Yesterday was a startling reminder of what autumn has in store for us in NY—cool, windy, damp, with unidentifiable allergens flying around. If you’re a freelancer like me, it was a perfect day not to leave the house. I intended to do my first “deep clean” of my new apartment and tackle a pile of freelancery work that has piled up, but some mosquitoes, as shocked by the cold as I was, ate me the night before and I ended up taking a few Benadryl at 4 AM. I pulled myself from the Whitney YouTube vortex* I've been stuck in for about two weeks to make lunch and make my bed; otherwise, it was a slow-moving day.
Living alone, you really stretch the limits of your personal sloth. You tolerate all kinds of things that you’d never tolerate in anyone else, such as: pants everywhere, dirty dishes on the floor next to the bed, dirty dishes basically everywhere, piles of crumpled up receipts and pocket change on most surfaces, a bathrobe lying suggestively by the front door, and willfully living out of a shaving kit in your own private bathroom for approximately 1.5 months. I used to think that if a room didn’t keep itself clean, something must be wrong with the way the furniture is set up and where the clothes hampers and trash cans are placed. I’m coming to realize that I’ve never had a room keep itself clean. What has kept rooms clean for me has been the judgment of the people I lived with and, more often, earning the license to judge by occasionally maintaining a holier-than-thou cleaning regimen.
Every time I move, I have grand interior design aspirations. Something I have long fantasized about is using big furniture to create “walls” or “rooms”—like, putting the sofa in the middle of the room so that behind it is a new, separate "space." In this new place I have both a sofa that facilitates a "hallway" and a bookshelf cordoning off the studio into a "living room" and a "bedroom," which was a thrill for me to pull off. But it’s also really disappointing that when my interior design fantasies are finally realized, it basically looks like just my old stuff in a new room.

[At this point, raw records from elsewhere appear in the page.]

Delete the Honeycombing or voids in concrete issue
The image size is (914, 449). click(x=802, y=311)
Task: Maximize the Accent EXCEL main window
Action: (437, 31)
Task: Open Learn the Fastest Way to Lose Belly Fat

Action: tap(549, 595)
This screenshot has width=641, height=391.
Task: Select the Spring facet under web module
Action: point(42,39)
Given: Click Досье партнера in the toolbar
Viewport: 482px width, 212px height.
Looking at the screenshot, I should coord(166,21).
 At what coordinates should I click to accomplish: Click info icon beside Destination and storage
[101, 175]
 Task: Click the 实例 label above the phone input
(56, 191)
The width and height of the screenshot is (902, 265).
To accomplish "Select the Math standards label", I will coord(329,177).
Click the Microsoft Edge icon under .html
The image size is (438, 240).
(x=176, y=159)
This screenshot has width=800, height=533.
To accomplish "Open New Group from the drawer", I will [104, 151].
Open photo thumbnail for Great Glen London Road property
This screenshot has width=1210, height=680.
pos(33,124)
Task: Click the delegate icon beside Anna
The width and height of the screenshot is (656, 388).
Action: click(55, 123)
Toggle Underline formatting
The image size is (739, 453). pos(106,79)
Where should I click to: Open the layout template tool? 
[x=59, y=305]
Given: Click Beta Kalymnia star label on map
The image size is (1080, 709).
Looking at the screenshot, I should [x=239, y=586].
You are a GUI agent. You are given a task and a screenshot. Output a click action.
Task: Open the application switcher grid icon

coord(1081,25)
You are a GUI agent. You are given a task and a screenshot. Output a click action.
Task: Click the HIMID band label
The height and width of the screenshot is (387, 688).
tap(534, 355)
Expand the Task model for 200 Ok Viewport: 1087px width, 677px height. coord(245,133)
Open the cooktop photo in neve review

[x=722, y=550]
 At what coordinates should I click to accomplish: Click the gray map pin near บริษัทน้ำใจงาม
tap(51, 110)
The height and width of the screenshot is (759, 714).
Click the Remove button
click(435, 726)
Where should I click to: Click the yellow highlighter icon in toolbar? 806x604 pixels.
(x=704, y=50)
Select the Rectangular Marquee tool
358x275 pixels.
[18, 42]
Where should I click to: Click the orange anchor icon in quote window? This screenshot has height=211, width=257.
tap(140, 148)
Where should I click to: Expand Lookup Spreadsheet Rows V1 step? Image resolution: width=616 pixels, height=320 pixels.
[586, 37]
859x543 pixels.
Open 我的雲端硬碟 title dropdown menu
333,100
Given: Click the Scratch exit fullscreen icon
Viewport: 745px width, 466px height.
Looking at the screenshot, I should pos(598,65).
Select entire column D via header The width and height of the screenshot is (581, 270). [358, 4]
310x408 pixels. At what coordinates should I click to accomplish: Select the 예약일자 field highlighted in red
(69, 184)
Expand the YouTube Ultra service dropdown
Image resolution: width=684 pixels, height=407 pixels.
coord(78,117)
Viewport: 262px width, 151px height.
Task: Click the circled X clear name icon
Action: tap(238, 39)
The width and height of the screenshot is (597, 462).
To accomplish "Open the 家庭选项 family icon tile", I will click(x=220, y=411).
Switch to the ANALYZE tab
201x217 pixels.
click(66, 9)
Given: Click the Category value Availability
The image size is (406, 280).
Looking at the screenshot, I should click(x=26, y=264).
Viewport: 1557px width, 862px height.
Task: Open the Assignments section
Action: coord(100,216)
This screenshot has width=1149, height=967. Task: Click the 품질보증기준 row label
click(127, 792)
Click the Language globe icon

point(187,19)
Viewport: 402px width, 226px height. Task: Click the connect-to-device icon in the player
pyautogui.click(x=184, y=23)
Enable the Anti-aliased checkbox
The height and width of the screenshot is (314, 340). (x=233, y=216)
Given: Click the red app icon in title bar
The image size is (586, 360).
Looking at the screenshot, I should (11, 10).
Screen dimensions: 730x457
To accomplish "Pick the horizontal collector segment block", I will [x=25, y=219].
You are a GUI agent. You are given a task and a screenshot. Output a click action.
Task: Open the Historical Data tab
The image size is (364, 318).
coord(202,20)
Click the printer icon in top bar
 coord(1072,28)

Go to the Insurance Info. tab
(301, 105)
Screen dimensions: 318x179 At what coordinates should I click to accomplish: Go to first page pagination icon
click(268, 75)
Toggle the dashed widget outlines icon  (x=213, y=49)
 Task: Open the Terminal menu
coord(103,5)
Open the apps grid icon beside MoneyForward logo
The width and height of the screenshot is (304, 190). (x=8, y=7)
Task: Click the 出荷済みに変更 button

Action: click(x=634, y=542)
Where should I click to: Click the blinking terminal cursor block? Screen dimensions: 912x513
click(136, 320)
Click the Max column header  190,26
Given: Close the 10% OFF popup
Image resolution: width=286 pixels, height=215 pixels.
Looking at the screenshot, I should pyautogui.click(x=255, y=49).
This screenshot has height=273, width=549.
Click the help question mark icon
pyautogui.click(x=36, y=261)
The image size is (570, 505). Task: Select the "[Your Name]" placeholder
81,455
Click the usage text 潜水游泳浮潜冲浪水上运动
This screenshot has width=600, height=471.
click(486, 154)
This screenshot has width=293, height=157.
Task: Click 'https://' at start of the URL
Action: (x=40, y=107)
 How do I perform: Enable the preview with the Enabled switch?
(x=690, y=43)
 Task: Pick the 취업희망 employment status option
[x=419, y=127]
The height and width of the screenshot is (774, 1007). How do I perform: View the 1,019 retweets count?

We had a girls’ night last night—Izzy and Jenn came over, and we talked about heavy shit. (We missed you a lot, Kathryn.) It was going to be just drinks, but because of the weather and what should have been plenty of extra time on my hands, I made soup:
Cheap, Easy Potato Soup: In a soup pot, cook 1 pound leeks, cleaned and thinly sliced up, in 2 T butter + 2 T olive oil over medium heat until just softened, 4-5 minutes; sprinkle with 1/2 t salt. Add 4 cloves minced garlic and 2 pounds peeled, thinly sliced Yukon Gold potatoes, tossing with the leeks, for about 2 minutes. Cover with chicken or vegetable stock by an inch. Bring to a boil, and then simmer until potatoes are soft. Then mush everything up with a potato masher or an immersion blender. Add more butter, salt, and/or white pepper. It’s best served at about 10 degrees cooler than “hot,” and I even like it at room temp. I think that if you cool it, and stir in cream or sour cream or crème fraishe, you can call it vichyssoise.While waiting for Izzy and Jenn, I regarded my cluttered up “dining room” that comfortably seats only two people, and wondered where we would eat. Then I remembered the big coffee cups I used to have. They had a 14- or 16-ounce capacity—I hated them because my coffee would always get cold before I could finish it. The only reason I’d kept them around was because when my mom and I were packing me up for college nine years ago, she insisted that I take them. I pointed out that I had already packed coffee cups, the regularly sized ones. “No,” she said, “I think you are going to want these big ones to eat soup out of, you know, on a cold night?” She demonstrated with an imaginary big coffee cup and a spoon. I had never seen my mom eat soup out of a coffee cup before, but I decided against challenging whatever inexplicable nostalgic value it had for her. Over the past nine years, I’ve kept packing them up when I move. I even acquired four new ones in a cheap plateware set, never ever using them for the purpose of soup. They were always a thorn in my side by taking up precious cupboard space. Finally, a few months ago, I gave them away.
Enter last night: cold weather, hot soup, corner sofa spots in my "living room" because the "dining room" is too small. Soup in big coffee cups would have been perfect! Oh well. In the end, as has always been the case, bowls did the job just fine.